I wanted to go with something a little different for this piece, and not my normal traditional style. So, I started sketching a more cartoony version of Coop, within a circle. For some reason the circle seemed right to me. Then I used pens to draw over the lines I made and to fill in the circle – I use a Fudenosuke Brush Pen for finer details and a Pentel Arts Pocket Brush Pen to cover larger areas.
I wasn’t sure whether I wanted it to be just black and white, or have some shading. Or what I would use to create the shading.
Then I decided, at that moment, that I really needed to learn how to use art markers and it was SUPER IMPORTANT that I learned how to do so right away.
So I went to the art store and bought several different grey shades of Prismacolor markers – from Warm Grey 20% to Warm Grey 60% (I couldn’t find a darker grey option than that) and a black marker as well. You can get a set of greyscale Prismacolor markers on Amazon, but I wanted to just get a few first to see if I even liked working with markers (spoiler alert: I did).
I was super stoked to get my markers and learn how to use them! I learned a bit about working with art markers from watching Youtube videos by cartoonist Will Terrell, who is an amazing artist! His people sketching videos are my favorites. He uses markers a lot for his illustrations, and gives advice on how to use them and how they work on different types of paper.

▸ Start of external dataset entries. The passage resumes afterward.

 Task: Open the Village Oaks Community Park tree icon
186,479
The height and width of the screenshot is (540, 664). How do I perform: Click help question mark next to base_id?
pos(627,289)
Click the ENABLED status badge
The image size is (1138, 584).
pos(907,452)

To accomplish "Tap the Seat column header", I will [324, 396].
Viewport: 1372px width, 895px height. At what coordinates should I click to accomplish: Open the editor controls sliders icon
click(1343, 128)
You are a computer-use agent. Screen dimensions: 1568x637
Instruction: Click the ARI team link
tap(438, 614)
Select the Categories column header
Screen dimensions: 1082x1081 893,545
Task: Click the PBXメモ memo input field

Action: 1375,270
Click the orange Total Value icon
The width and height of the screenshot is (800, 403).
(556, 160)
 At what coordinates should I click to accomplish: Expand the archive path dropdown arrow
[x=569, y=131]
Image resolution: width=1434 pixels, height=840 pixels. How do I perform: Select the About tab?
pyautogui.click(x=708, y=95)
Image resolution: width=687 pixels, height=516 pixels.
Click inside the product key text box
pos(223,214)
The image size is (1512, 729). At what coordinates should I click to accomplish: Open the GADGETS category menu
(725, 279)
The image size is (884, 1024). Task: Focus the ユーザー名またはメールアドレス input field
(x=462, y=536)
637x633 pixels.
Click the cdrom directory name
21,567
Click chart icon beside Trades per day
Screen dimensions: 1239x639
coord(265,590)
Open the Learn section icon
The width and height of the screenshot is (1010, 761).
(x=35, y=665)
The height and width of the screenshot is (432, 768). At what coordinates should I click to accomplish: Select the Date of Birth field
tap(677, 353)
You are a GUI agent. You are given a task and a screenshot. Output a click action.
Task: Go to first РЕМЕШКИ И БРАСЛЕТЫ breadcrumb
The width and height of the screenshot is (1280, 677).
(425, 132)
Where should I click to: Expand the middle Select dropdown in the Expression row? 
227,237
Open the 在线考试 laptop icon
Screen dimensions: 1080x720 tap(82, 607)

With markers, as with a lot of other media, you want to shade from light to dark. So I laid down a layer of warm grey 20% over almost all of the drawing, and then layered the 20% over itself several times in places to see how deep I could get the shade just by using that one marker. Then I started adding in the 50%, and the 60%, and layering over and over again in places that needed to get darker. I will definitely need to practice with the markers a lot more to get to a point where I feel proficient with them – but this was a great and fun way to introduce myself to them. Also, a great way for me to spend more money than I can afford on more markers!
Once I was happy with the shading, I went over the black ink background with the black marker, which smoothed out the texture of the background very nicely. Then I used a white jelly roller pen to add a few highlights and even out the white outline around Coop. As a side note – I have used white gel pens waaaay more than I ever expected I would. They are an awesome tool for artists!
I’ll be selling this as an 8×8″ original piece soon, and will hopefully make prints of it for my shop if anyone is interested in purchasing it!
Thanks for reading – I’m hoping to post a few blog entries each week, mostly similar to this format. I’d love hearing feedback from people on what kind of content they’d like to see from my blog (more “walkthroughs” like this, commentary on art, or just finished pieces with less commentary). I’m still getting the hang of this!